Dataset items
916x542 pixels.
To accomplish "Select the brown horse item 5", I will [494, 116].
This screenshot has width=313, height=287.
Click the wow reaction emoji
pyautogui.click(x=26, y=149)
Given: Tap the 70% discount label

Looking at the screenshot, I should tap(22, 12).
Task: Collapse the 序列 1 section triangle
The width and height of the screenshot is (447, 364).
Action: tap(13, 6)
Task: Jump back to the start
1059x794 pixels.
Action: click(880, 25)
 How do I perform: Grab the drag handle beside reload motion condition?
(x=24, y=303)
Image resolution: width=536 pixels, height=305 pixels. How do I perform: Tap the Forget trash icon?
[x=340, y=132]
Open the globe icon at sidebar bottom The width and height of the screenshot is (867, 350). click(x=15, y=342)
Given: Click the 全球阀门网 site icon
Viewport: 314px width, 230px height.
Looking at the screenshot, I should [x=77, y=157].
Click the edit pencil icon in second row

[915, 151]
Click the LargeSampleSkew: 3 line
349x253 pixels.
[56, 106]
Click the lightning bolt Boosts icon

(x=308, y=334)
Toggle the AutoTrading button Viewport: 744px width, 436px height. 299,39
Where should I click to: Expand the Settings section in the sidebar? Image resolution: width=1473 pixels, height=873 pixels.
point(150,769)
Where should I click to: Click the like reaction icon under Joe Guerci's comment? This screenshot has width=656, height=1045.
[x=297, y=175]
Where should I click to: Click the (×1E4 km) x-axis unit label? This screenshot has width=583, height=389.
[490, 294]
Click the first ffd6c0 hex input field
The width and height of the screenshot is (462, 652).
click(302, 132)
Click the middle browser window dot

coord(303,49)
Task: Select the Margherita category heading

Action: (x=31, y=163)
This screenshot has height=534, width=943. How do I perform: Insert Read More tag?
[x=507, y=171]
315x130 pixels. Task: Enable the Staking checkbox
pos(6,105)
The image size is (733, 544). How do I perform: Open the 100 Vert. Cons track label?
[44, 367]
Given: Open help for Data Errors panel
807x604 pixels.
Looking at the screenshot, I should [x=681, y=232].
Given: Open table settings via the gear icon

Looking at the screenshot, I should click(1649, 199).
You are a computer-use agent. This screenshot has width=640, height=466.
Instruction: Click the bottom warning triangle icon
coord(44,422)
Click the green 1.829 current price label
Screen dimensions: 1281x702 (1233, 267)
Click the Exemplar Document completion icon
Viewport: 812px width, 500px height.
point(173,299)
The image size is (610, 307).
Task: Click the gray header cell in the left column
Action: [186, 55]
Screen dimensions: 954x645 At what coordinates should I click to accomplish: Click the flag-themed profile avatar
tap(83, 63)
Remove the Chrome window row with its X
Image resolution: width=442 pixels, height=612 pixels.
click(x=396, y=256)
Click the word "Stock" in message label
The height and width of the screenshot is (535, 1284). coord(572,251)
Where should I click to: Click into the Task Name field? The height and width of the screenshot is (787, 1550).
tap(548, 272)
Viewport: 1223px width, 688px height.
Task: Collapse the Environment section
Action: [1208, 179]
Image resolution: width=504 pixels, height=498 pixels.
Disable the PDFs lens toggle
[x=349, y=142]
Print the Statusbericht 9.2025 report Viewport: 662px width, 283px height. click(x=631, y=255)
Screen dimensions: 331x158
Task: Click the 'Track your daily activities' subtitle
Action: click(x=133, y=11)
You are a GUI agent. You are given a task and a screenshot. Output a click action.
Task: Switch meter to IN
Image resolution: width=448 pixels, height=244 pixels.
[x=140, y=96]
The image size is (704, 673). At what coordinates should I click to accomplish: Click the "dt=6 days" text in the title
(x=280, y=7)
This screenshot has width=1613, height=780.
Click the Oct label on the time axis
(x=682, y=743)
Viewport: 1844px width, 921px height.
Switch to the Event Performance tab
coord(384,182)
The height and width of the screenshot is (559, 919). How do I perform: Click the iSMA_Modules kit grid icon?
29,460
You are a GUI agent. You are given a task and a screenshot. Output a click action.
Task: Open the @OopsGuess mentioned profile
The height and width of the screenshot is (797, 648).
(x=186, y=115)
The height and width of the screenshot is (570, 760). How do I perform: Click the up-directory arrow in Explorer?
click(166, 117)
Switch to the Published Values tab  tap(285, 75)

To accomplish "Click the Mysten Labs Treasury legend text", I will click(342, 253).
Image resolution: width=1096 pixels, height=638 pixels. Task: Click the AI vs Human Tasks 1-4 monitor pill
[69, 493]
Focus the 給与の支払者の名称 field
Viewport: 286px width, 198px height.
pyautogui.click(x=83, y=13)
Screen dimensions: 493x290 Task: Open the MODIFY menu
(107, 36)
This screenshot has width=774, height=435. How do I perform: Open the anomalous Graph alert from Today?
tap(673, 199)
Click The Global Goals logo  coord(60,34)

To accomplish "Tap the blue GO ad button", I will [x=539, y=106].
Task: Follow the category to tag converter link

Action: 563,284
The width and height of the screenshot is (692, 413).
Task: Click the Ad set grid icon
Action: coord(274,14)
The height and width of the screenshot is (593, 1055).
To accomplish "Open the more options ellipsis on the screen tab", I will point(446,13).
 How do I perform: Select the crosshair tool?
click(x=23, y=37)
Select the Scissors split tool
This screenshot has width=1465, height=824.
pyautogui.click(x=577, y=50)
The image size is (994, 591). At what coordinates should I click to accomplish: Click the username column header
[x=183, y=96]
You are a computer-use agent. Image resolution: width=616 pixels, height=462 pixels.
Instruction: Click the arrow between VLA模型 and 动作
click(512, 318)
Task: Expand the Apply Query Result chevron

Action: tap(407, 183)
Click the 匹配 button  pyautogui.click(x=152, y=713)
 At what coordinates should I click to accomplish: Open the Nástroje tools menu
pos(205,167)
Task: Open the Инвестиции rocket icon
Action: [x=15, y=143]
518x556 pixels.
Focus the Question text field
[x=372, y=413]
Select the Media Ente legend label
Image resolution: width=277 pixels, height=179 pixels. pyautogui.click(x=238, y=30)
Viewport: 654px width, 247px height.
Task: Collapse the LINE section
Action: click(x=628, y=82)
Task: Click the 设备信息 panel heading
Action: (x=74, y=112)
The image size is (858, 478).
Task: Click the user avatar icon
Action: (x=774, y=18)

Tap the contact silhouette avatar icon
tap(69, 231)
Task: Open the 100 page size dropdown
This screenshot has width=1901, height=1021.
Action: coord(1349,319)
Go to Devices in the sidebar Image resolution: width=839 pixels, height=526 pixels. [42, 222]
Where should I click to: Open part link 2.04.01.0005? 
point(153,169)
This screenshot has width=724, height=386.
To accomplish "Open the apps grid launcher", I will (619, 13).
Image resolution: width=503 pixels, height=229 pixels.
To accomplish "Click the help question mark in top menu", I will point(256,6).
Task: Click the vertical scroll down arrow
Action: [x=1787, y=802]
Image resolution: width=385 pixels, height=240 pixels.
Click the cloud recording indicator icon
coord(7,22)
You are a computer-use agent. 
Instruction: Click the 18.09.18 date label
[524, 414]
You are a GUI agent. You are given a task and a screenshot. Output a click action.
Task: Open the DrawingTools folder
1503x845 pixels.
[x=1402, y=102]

● **Exercise aim**: Copy out the lines from the one containing "Viewport: 1844px width, 921px height." through the one containing "I will point(446,13).", both included, with nothing changed.

● **Expected output**:
Viewport: 1844px width, 921px height.
Switch to the Event Performance tab
coord(384,182)
The height and width of the screenshot is (559, 919). How do I perform: Click the iSMA_Modules kit grid icon?
29,460
You are a GUI agent. You are given a task and a screenshot. Output a click action.
Task: Open the @OopsGuess mentioned profile
The height and width of the screenshot is (797, 648).
(x=186, y=115)
The height and width of the screenshot is (570, 760). How do I perform: Click the up-directory arrow in Explorer?
click(166, 117)
Switch to the Published Values tab  tap(285, 75)

To accomplish "Click the Mysten Labs Treasury legend text", I will click(342, 253).
Image resolution: width=1096 pixels, height=638 pixels. Task: Click the AI vs Human Tasks 1-4 monitor pill
[69, 493]
Focus the 給与の支払者の名称 field
Viewport: 286px width, 198px height.
pyautogui.click(x=83, y=13)
Screen dimensions: 493x290 Task: Open the MODIFY menu
(107, 36)
This screenshot has width=774, height=435. How do I perform: Open the anomalous Graph alert from Today?
tap(673, 199)
Click The Global Goals logo  coord(60,34)

To accomplish "Tap the blue GO ad button", I will [x=539, y=106].
Task: Follow the category to tag converter link

Action: 563,284
The width and height of the screenshot is (692, 413).
Task: Click the Ad set grid icon
Action: coord(274,14)
The height and width of the screenshot is (593, 1055).
To accomplish "Open the more options ellipsis on the screen tab", I will point(446,13).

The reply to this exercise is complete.